# Do you feel like your parents aren't/were never proud of you?



## Mina84 (Jan 2, 2011)

I do.


----------



## Ashley1990 (Aug 27, 2011)

I felt before..but I was wrong..they are very proud of me!we have struggled lots in our lives...


----------



## OminousOvertone (Dec 4, 2011)

I've never done anything to be proud of, so I'm sure they are rather disappointed... but I know they love me and care thankfully.


----------



## Ukane (Nov 16, 2011)

Sometimes


----------



## nonesovile (Dec 4, 2011)

Yes. Though they'd never admit it.


----------



## Double Indemnity (Aug 15, 2011)

My parents should be proud of me but they definitely don't fall all over themselves to show that they are. I graduated from a good college. I've never went to them for money. Never been in trouble with the law. They could have ended up with a lot worse than me that's for sure.


----------



## forex (Dec 29, 2010)

its never enough whatever you do


----------



## Lasair (Jan 25, 2010)

I hope so - they ever say it ever, but gosh I hope so....


----------



## Syndacus (Aug 9, 2011)

No their not proud of me nor they ever will be. They accepted their own opinions on me that I'm a failure, though I have the following things in my life: My own place, a job, financially stable. I'm still a failure in their eyes.


----------



## falling down (Oct 17, 2011)

Since 1st day in kindergarten.


----------



## Perkins (Dec 14, 2010)

For about as long as I can remember.


----------



## TenYears (Jan 15, 2010)

No, never. I've always been the "black sheep", my younger sister could do no wrong. No such thing as unconditional love in my family, not for me anyway. I never could understand that. Maybe it's because I was an accident, my mom got pregnant before she was married & has always resented me for it. No idea.


----------



## lonelyjew (Jan 20, 2010)

I know that my parents are proud of things I've done, but they never really showed it, until recently, after I talked to them about it.
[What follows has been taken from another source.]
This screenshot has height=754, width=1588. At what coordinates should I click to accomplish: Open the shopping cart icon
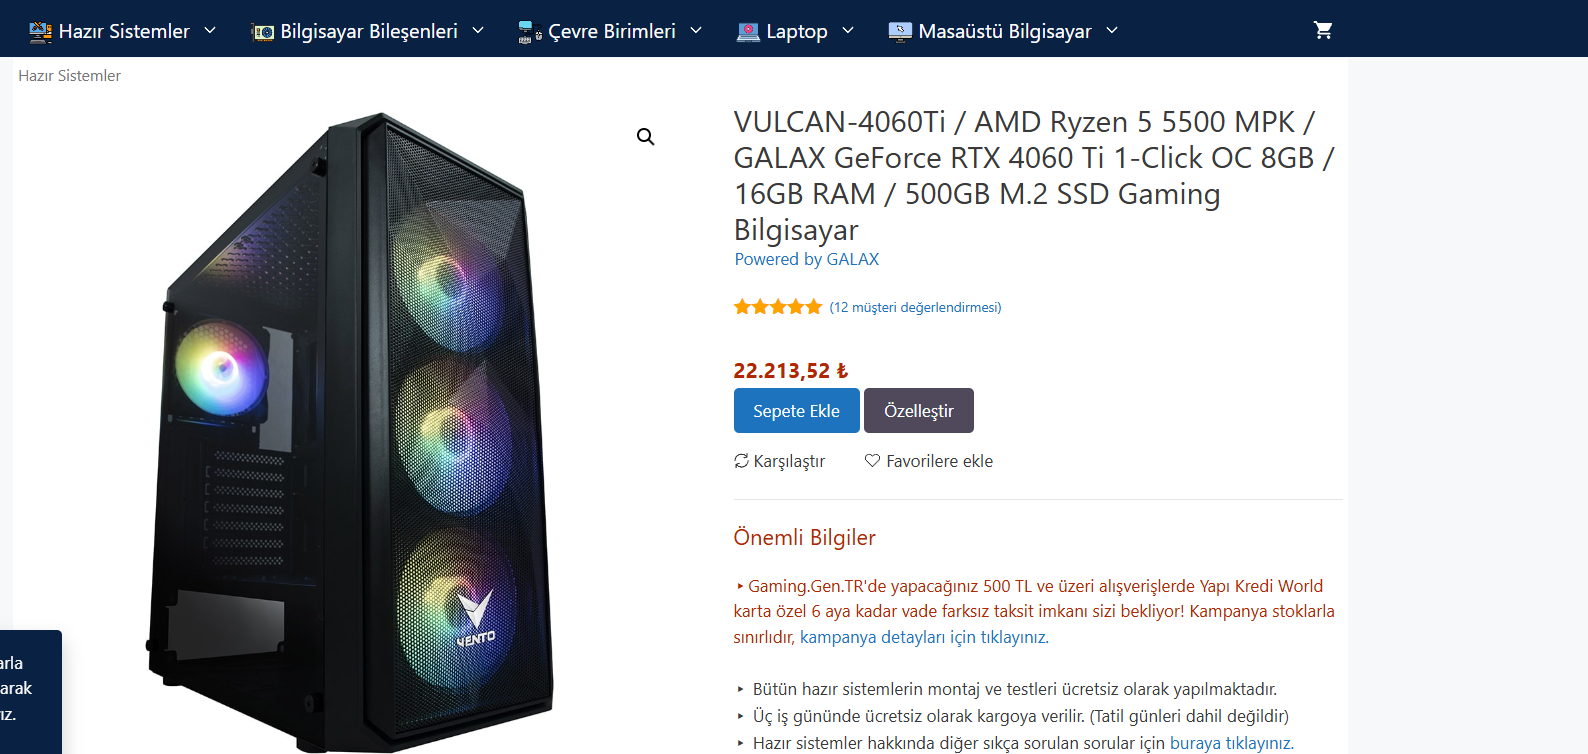[1322, 30]
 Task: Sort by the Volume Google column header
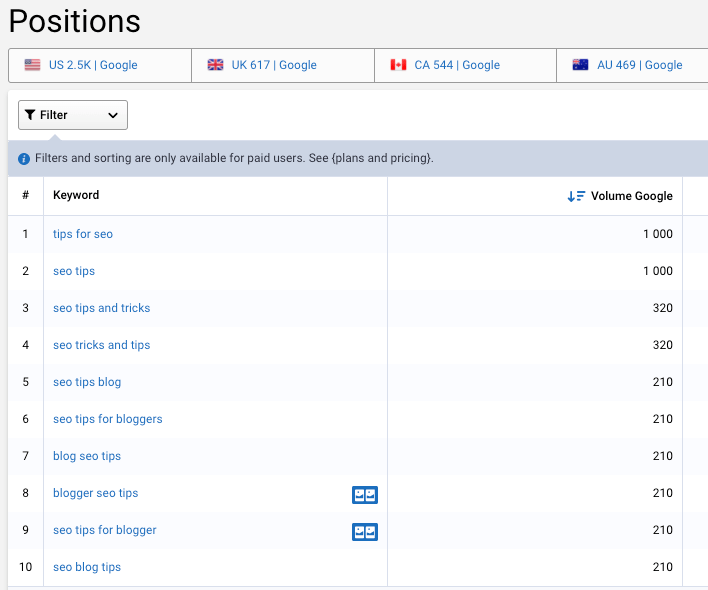click(631, 196)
I think of your parents are reasonable, you can tell them how you feel, and I'm guessing a lot your guys' parents would surprise you and tell you they are proud.


----------



## Half a Person (Dec 5, 2011)

Yes I feel like that. Not because of the 'logical' reasons like I'm unemployed and single and whatnot... I just don't think either of them feel that strongly attached to me. If my MH problems become visible around the wider family (grandparents etc) they get embarrassed and annoyed but I don't think they really care enough to be proud or ashamed.


----------



## Bex1990 (Dec 2, 2011)

My parents really love and support me BUT I have a sister who has her own house and works and my brother who is so confident and popular, he also works as a chef which in many ways because of how I feel I always say to myself that im a disappontement in their eyes. I know they prob dont feel that way but I cant help assuming they do because im not like them!!


----------



## heyJude (Aug 1, 2009)

My mom's proud of me. But my father is another story...he has told me that I am an "embarassment" to the family. *Insert huge eyeroll here*


----------



## Xtraneous (Oct 18, 2011)

Yes, I ain't done **** for them to be proud of.


----------



## Event Horizon (Feb 23, 2011)

Yep, they always find some aspect of my life to be ashamed about and berate me about it to death.


----------



## LainToWired (Nov 10, 2011)

I know my father wants the best for me, but I don't think he's proud. Why should he be? I've done nothing to be proud of so far.

My mother, may she forever RIP, is probably ashamed but still hopeful.


----------



## cgj93 (Dec 13, 2010)

.


----------